The other members of his defence team on retrial include Alan Gold of Toronto, and James McConnell of Saint John, who were both involved in the first trial.

The Crown prosecutors are P.J. Veniot, Derek Weaver and Jill Knee.

Miller, 70, of Fredericton, said he could think of only one other case in his 41-year career where he represented a client at both trial and retrial.

Am I looking forward to sinking my teeth into something else? You betcha.- Gary Miller, defence lawyer

"And that was a relatively straightforward one-issue case," heard by a judge and jury at the first trial and by a judge alone on retrial.

"It wasn't this kind of case where there's issues all over the place," he said without elaborating.

Miller said he remained on the Oland defence team throughout the summer to give Lacy an opportunity to "get up to speed" and will participate in the jury selection, scheduled to begin at 9 a.m. AT at Saint John's Harbour Station, but his involvement going forward will be "peripheral … at best."

"Am I looking forward to sinking my teeth into something else? You betcha."

He will continue to follow the case "with keen interest," he added.

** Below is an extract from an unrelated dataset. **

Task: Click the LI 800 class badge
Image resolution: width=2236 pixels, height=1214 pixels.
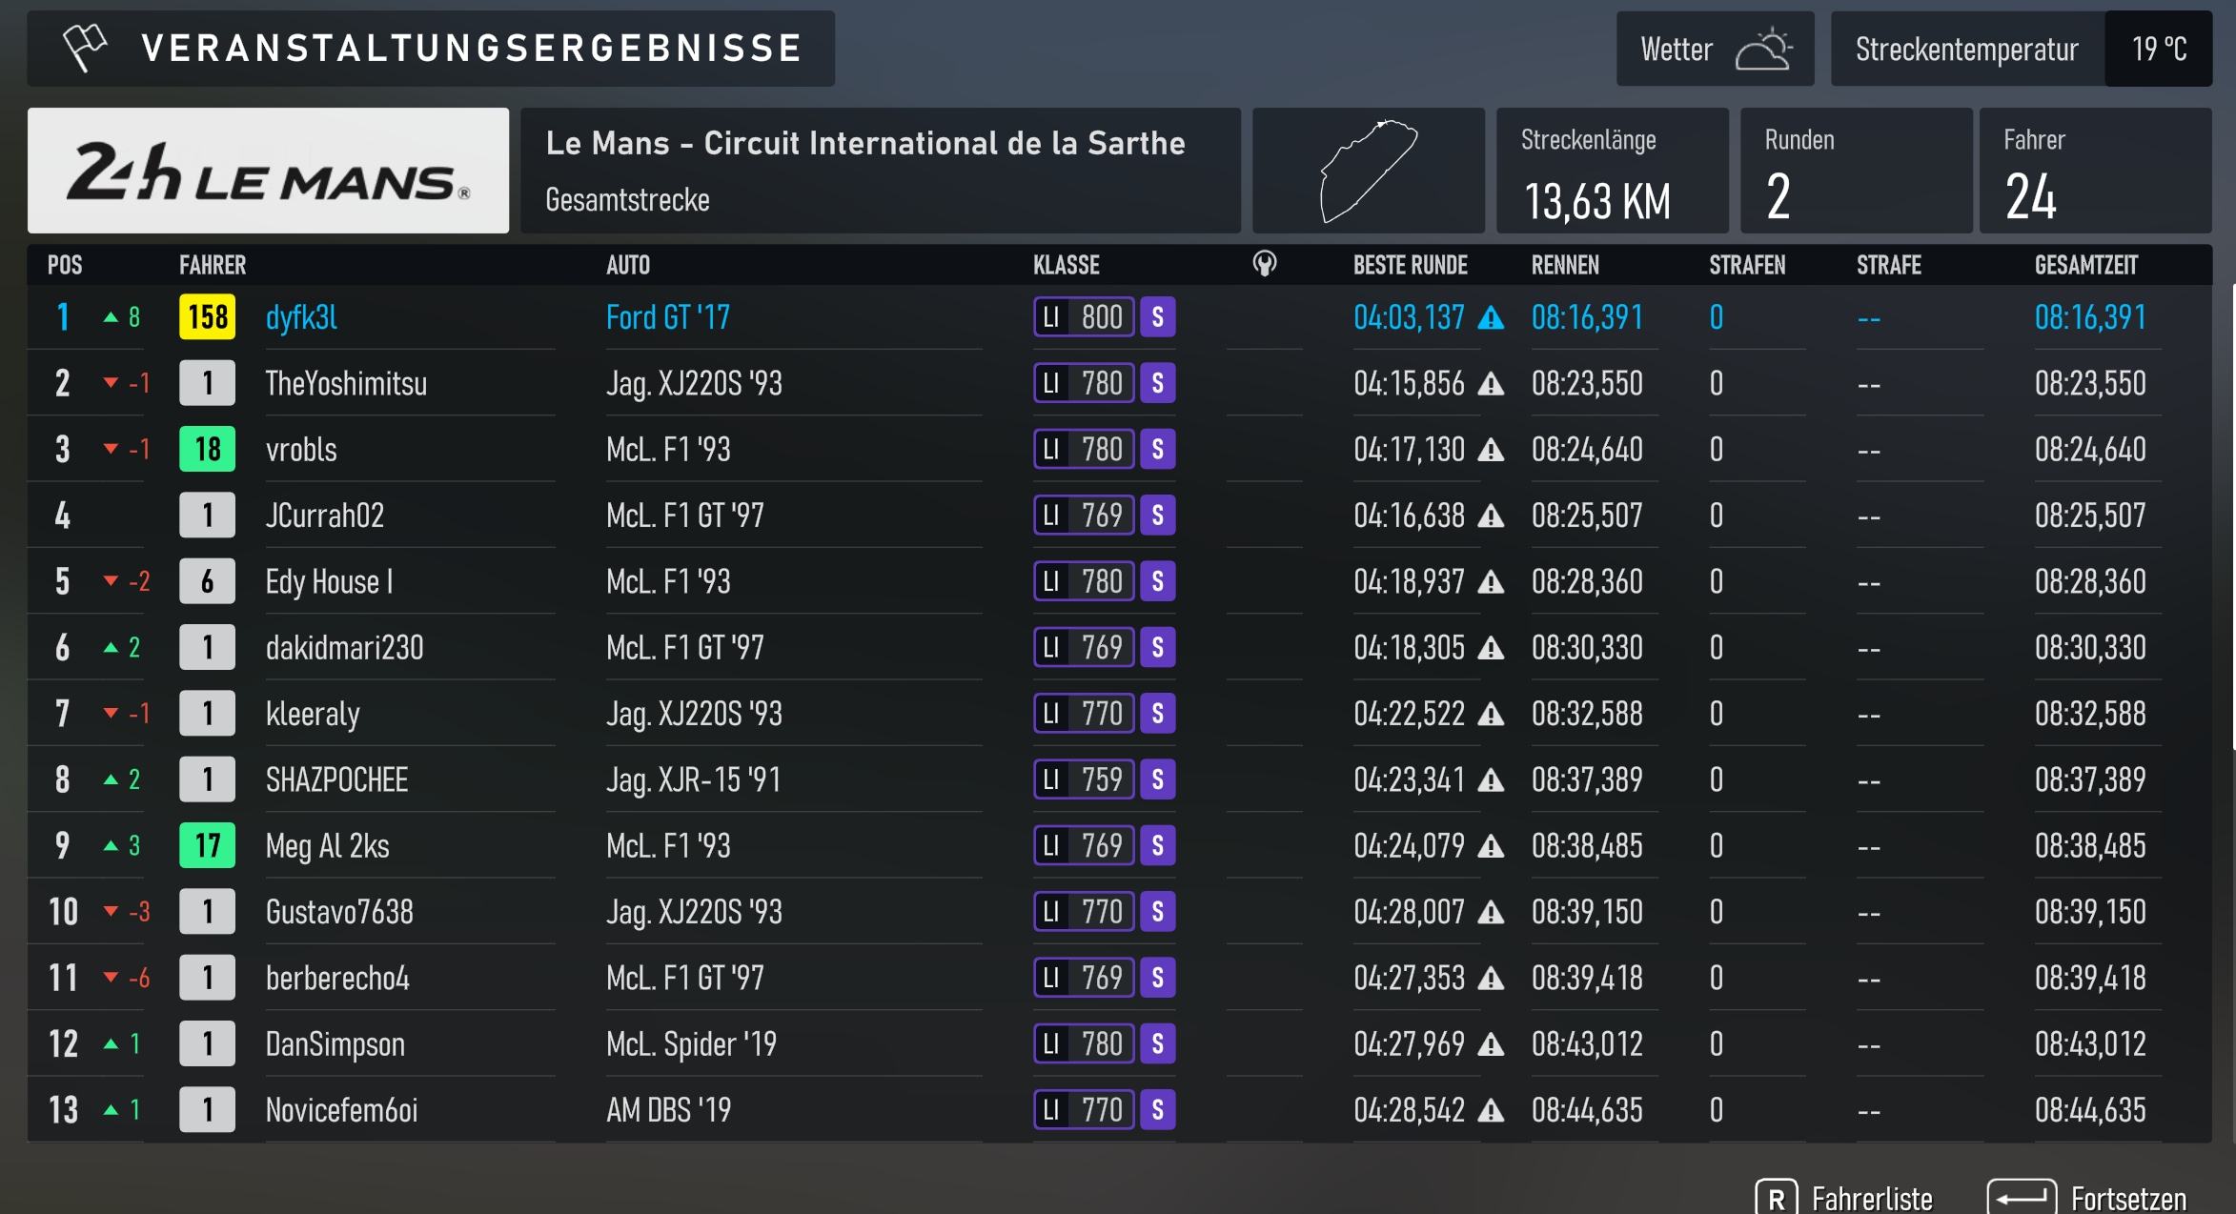Action: pos(1084,317)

'Intensely familiar with the file'

Lacy, who trained under Gold and has worked with him on various cases during his 20-plus-year career, said he has worked on Oland's case since the original trial, although he has not appeared in court.

"My work on the appeal required me to get up to speed on all of the trial evidence and to become intensely familiar with the file. I have continued to work on the file since then in various ways," he said in an emailed statement.

"From my initial involvement in the case I was of the view that justice would only be served if Dennis was acquitted. I look forward to [continuing] to work with the other members of the team to achieve that end."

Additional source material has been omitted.